## Task details
From the data below, repeat everything exactly except the images.

## Data to use
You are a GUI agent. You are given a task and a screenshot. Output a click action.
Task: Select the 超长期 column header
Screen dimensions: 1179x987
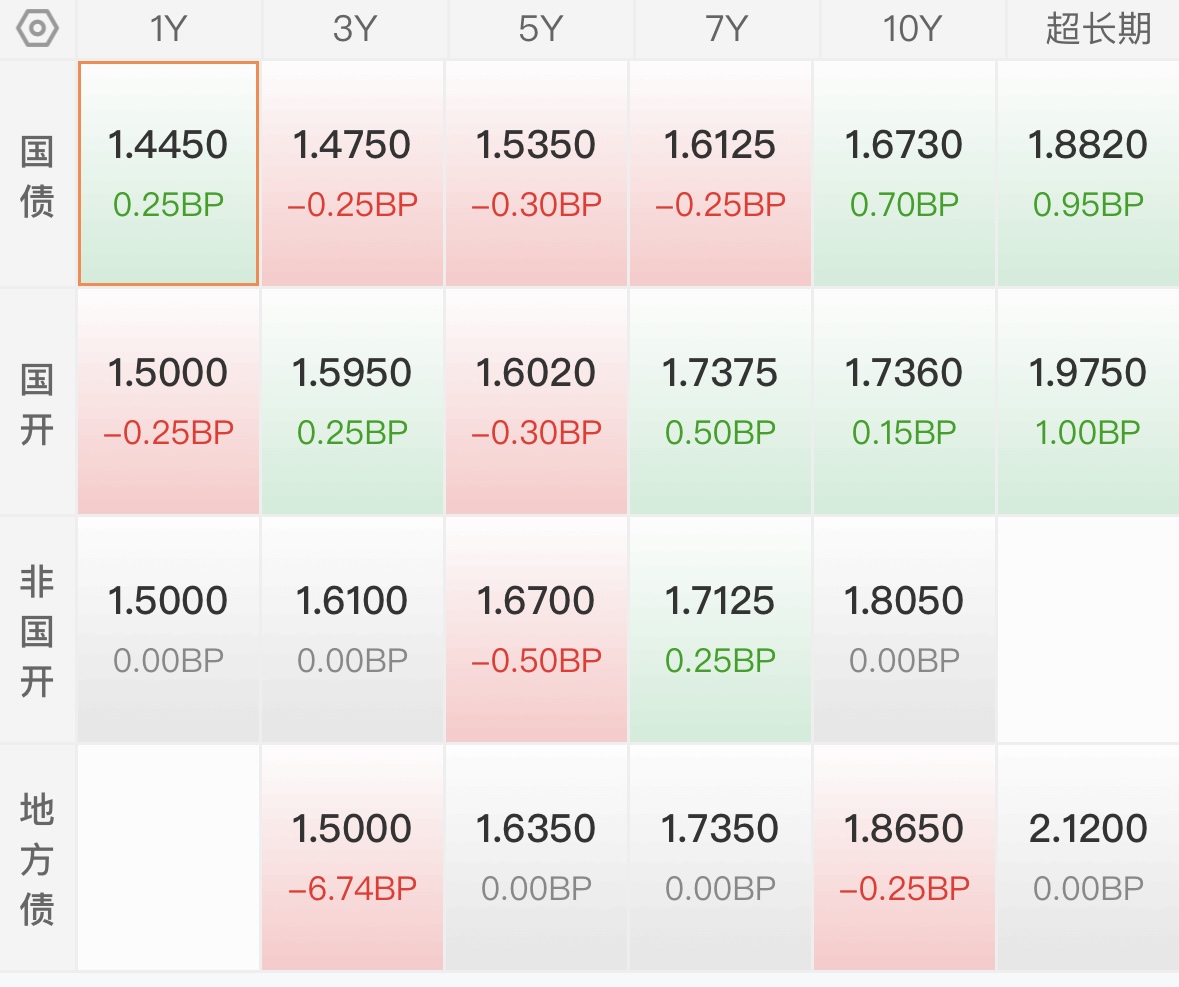pyautogui.click(x=1098, y=29)
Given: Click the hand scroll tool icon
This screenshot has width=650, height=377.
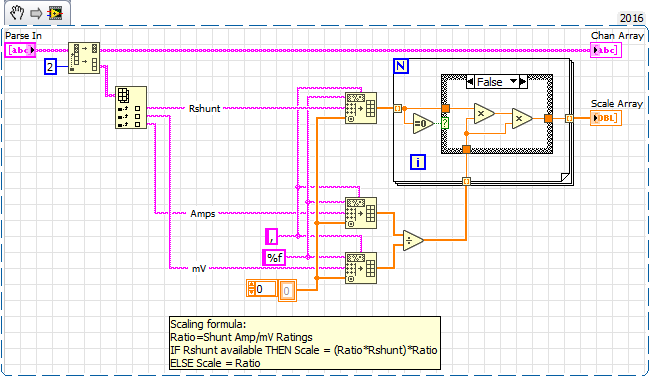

## Expected output
You are a GUI agent. You are given a task and a screenshot. Output a click action.
Task: Select the 超长期 column header
Screen dimensions: 1179x987
pyautogui.click(x=1098, y=29)
Given: Click the hand scroll tool icon
This screenshot has width=650, height=377.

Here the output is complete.